Dataset entries:
--- --- ---

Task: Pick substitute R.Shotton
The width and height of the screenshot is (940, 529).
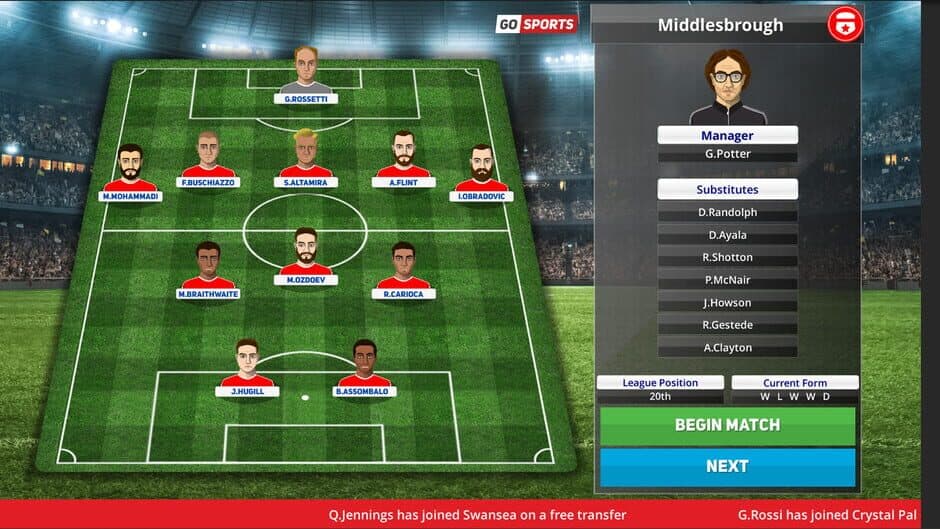Action: (x=727, y=258)
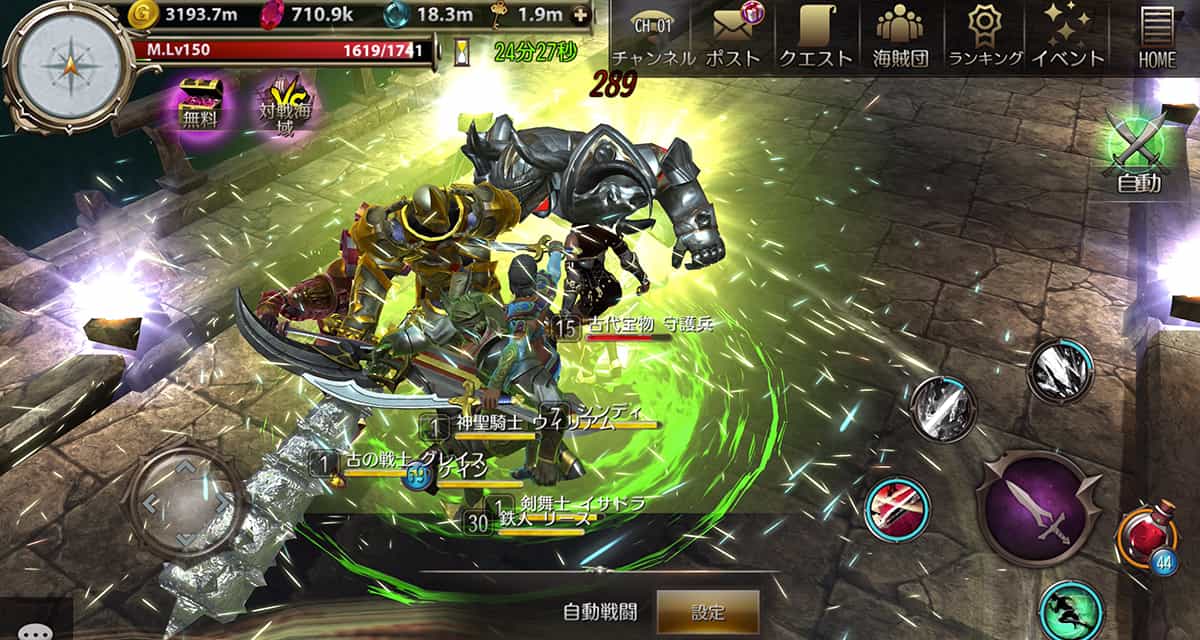Viewport: 1200px width, 640px height.
Task: Tap the main sword attack button
Action: (x=1035, y=507)
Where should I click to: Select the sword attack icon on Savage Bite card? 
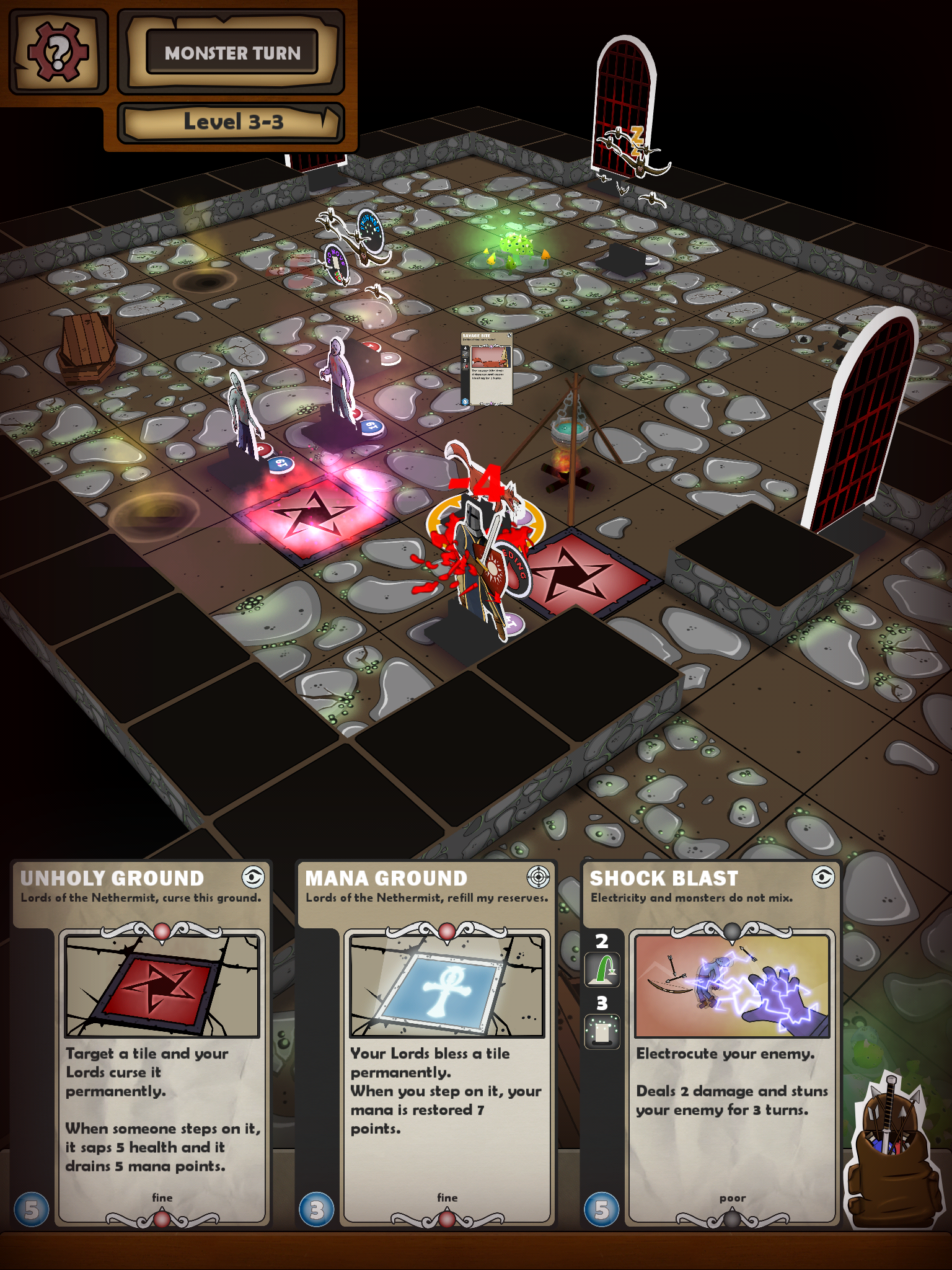[465, 355]
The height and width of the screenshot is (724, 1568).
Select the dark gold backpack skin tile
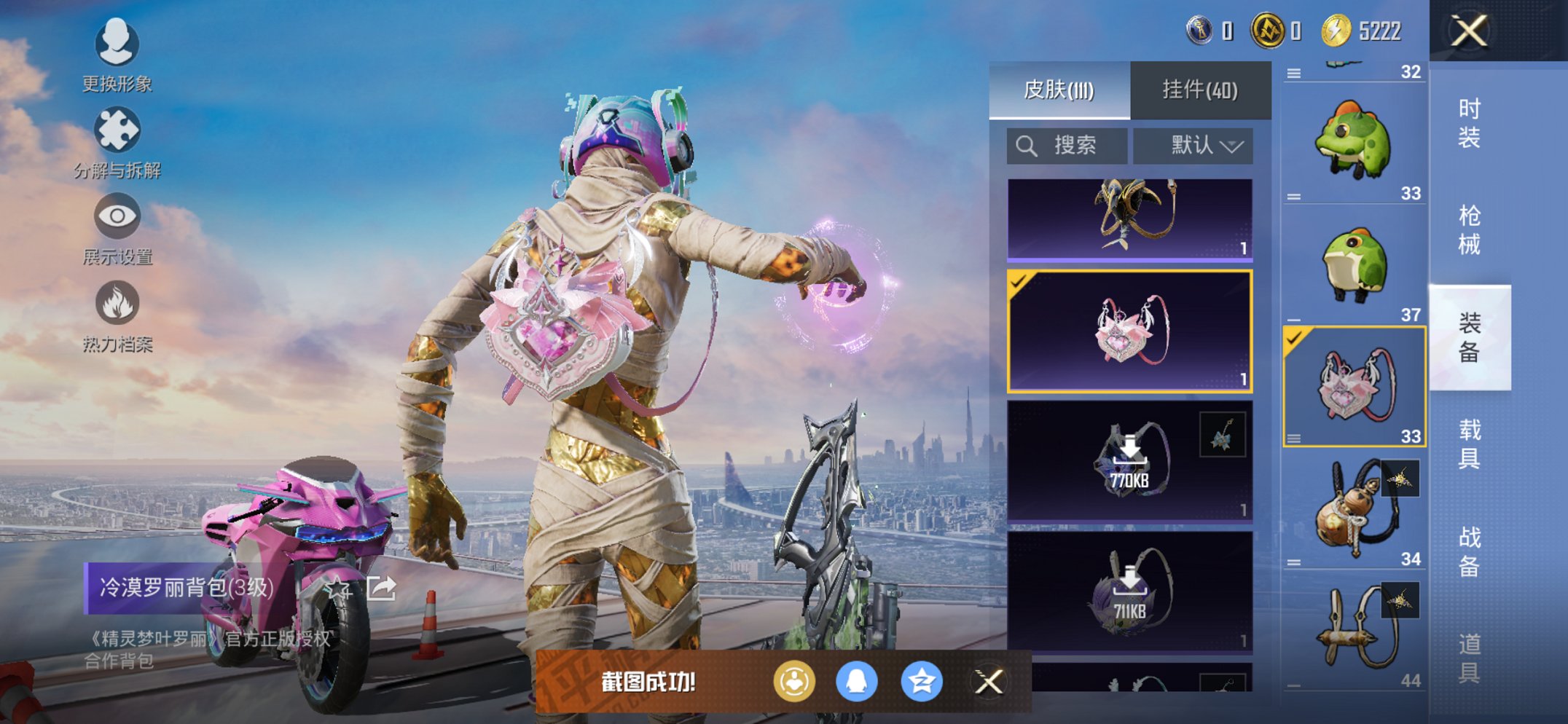1129,219
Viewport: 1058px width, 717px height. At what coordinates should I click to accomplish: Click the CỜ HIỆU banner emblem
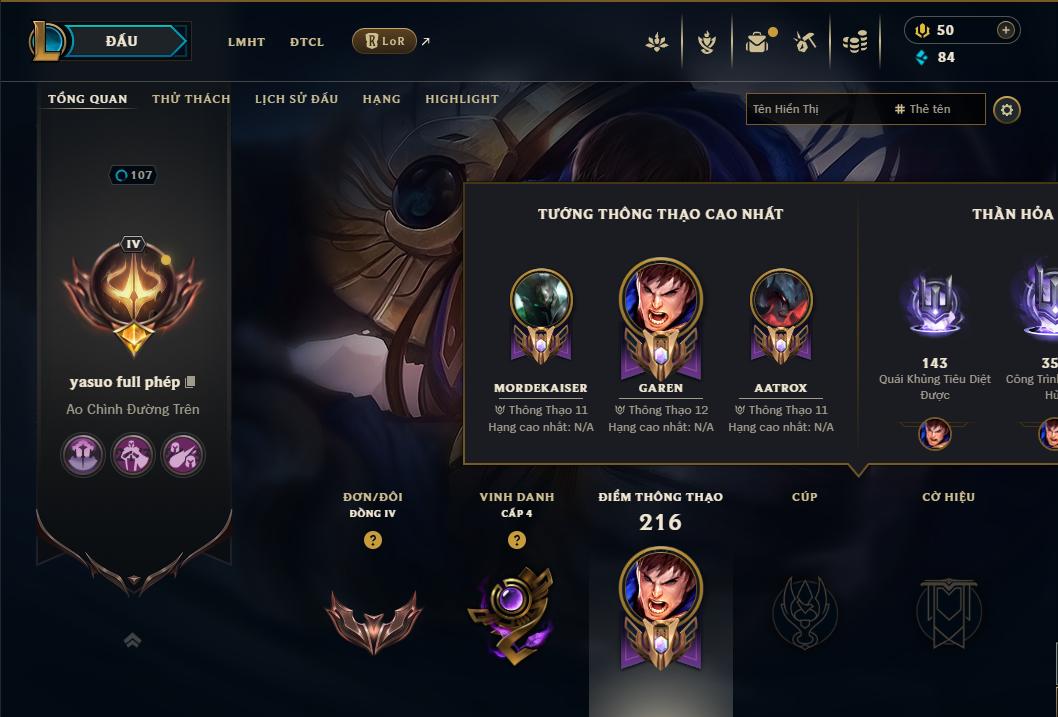tap(948, 612)
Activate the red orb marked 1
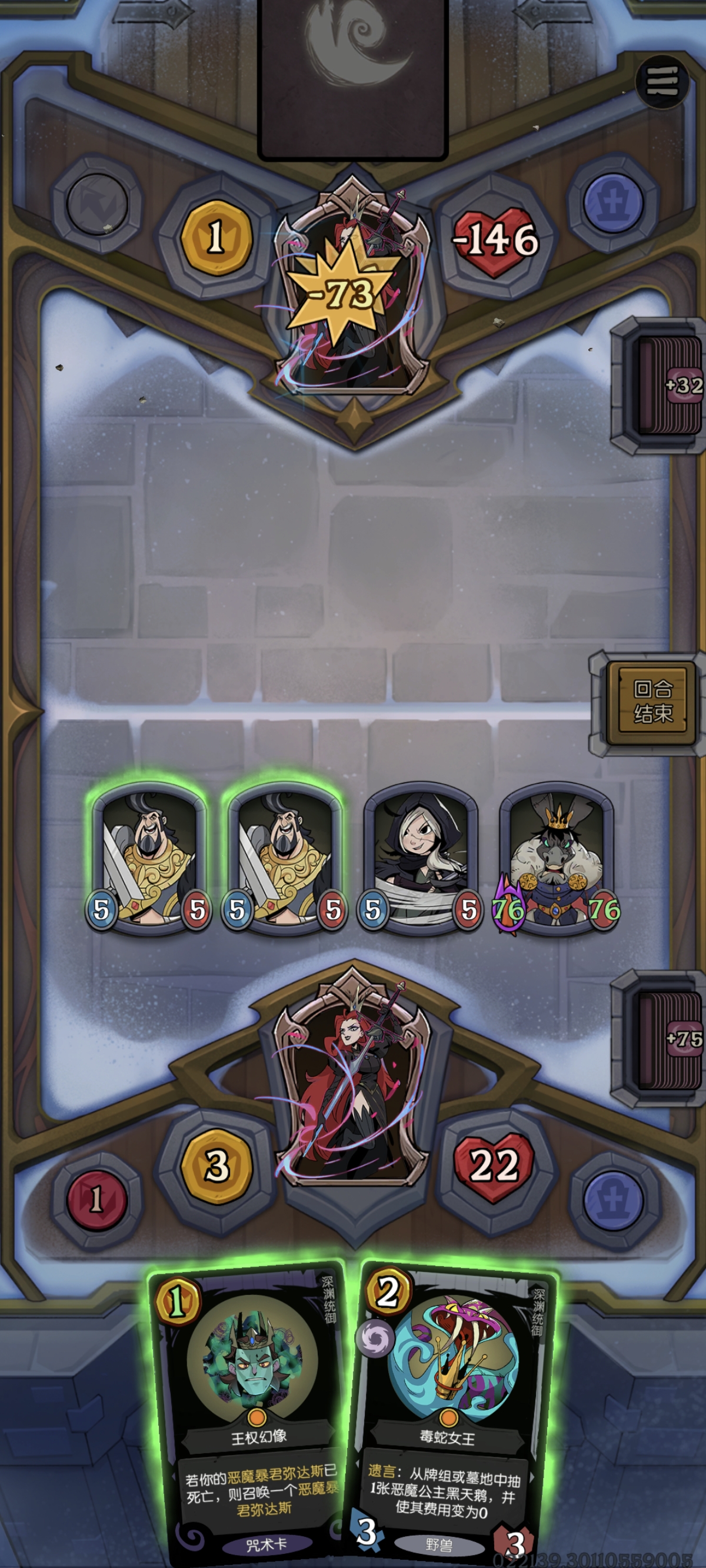The height and width of the screenshot is (1568, 706). (x=96, y=1199)
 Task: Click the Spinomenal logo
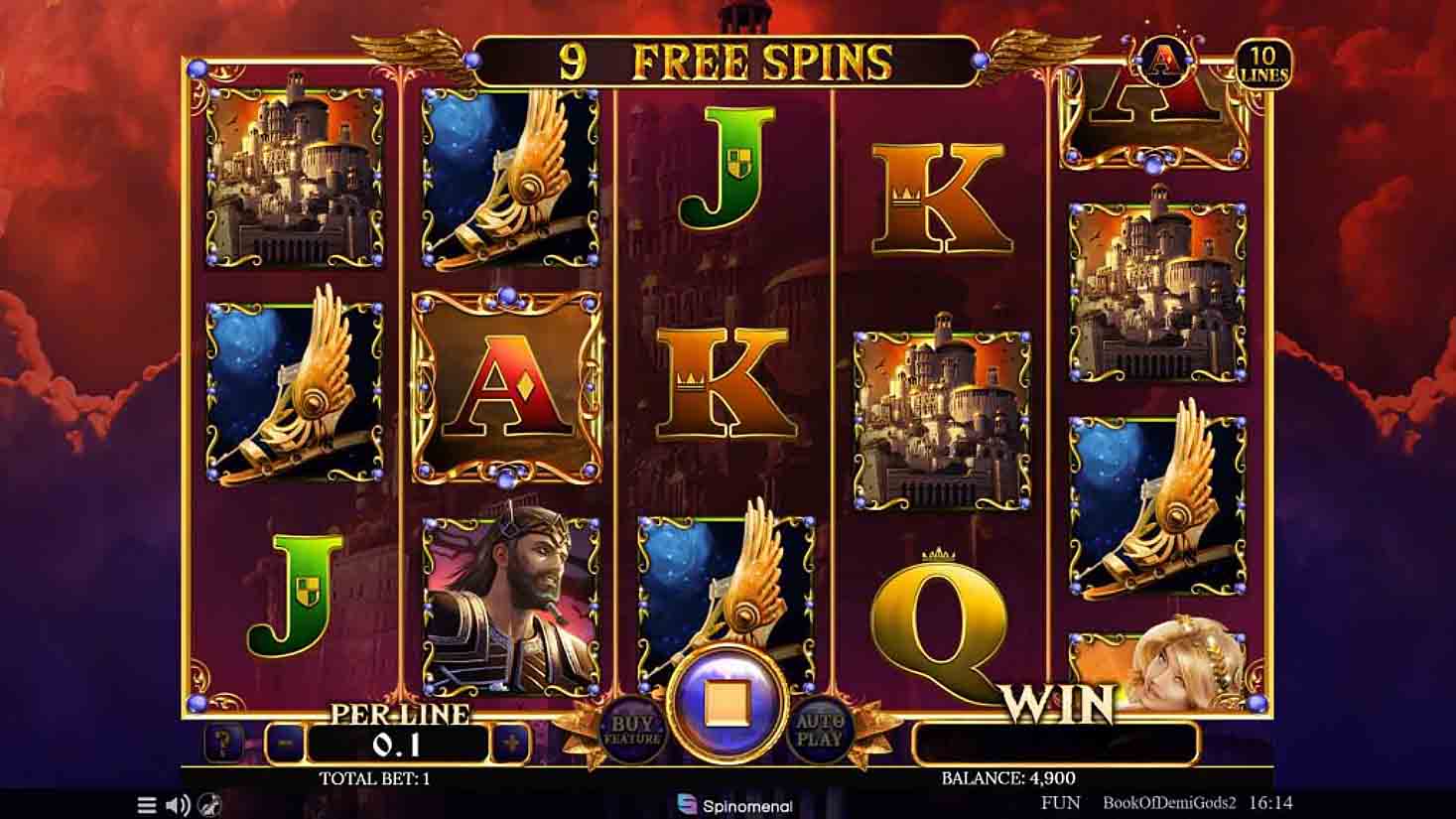point(735,805)
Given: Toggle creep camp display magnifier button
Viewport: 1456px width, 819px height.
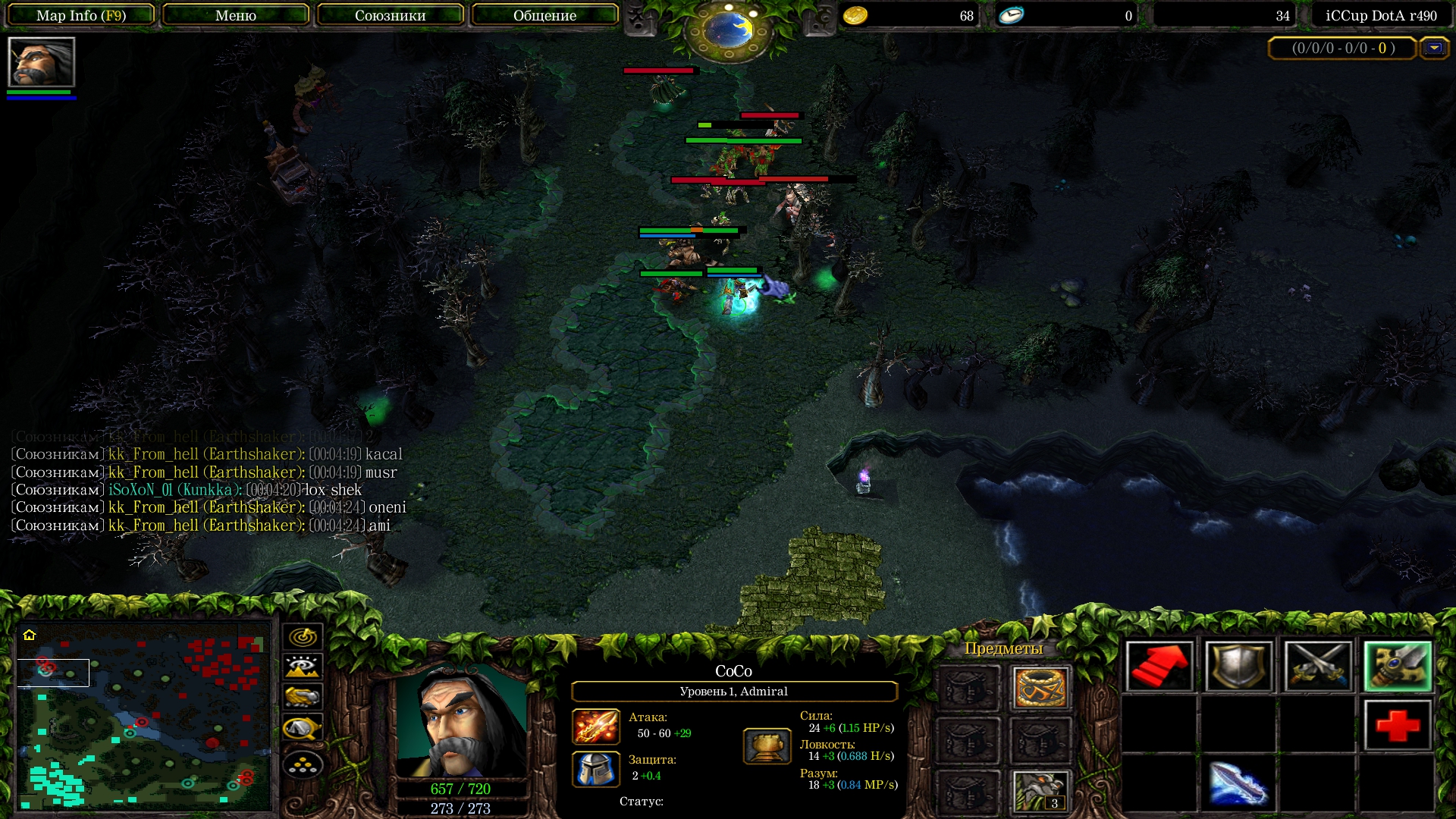Looking at the screenshot, I should (x=303, y=728).
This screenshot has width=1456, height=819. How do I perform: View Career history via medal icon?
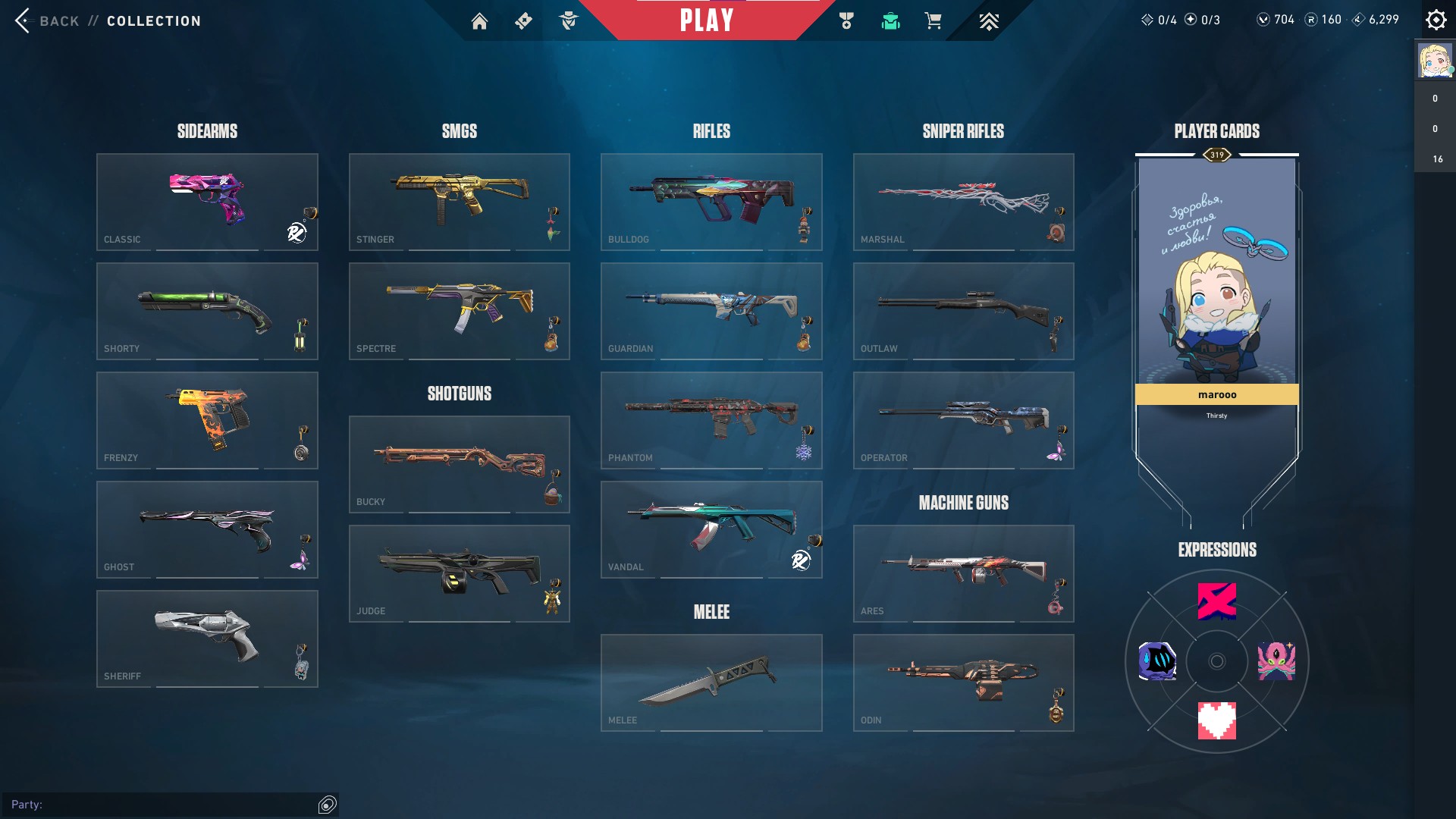pos(847,20)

--- --- ---

## Work required
Turn the rows from the line containing "Activate the red orb marked 1" through the end of the rows into a Markdown table with the columns Row and Line, one table row per non-blank line, and leave the pictures out.

## Solution to the exercise
| Row | Line |
|---|---|
| 1 | Activate the red orb marked 1 |
| 2 | The height and width of the screenshot is (1568, 706). (x=96, y=1199) |
| 3 |  Task: Click the Spinomenal logo |
| 4 | point(735,805) |
| 5 | Given: Toggle creep camp display magnifier button |
| 6 | Viewport: 1456px width, 819px height. |
| 7 | Looking at the screenshot, I should (x=303, y=728). |
| 8 | This screenshot has width=1456, height=819. How do I perform: View Career history via medal icon? |
| 9 | pos(847,20) |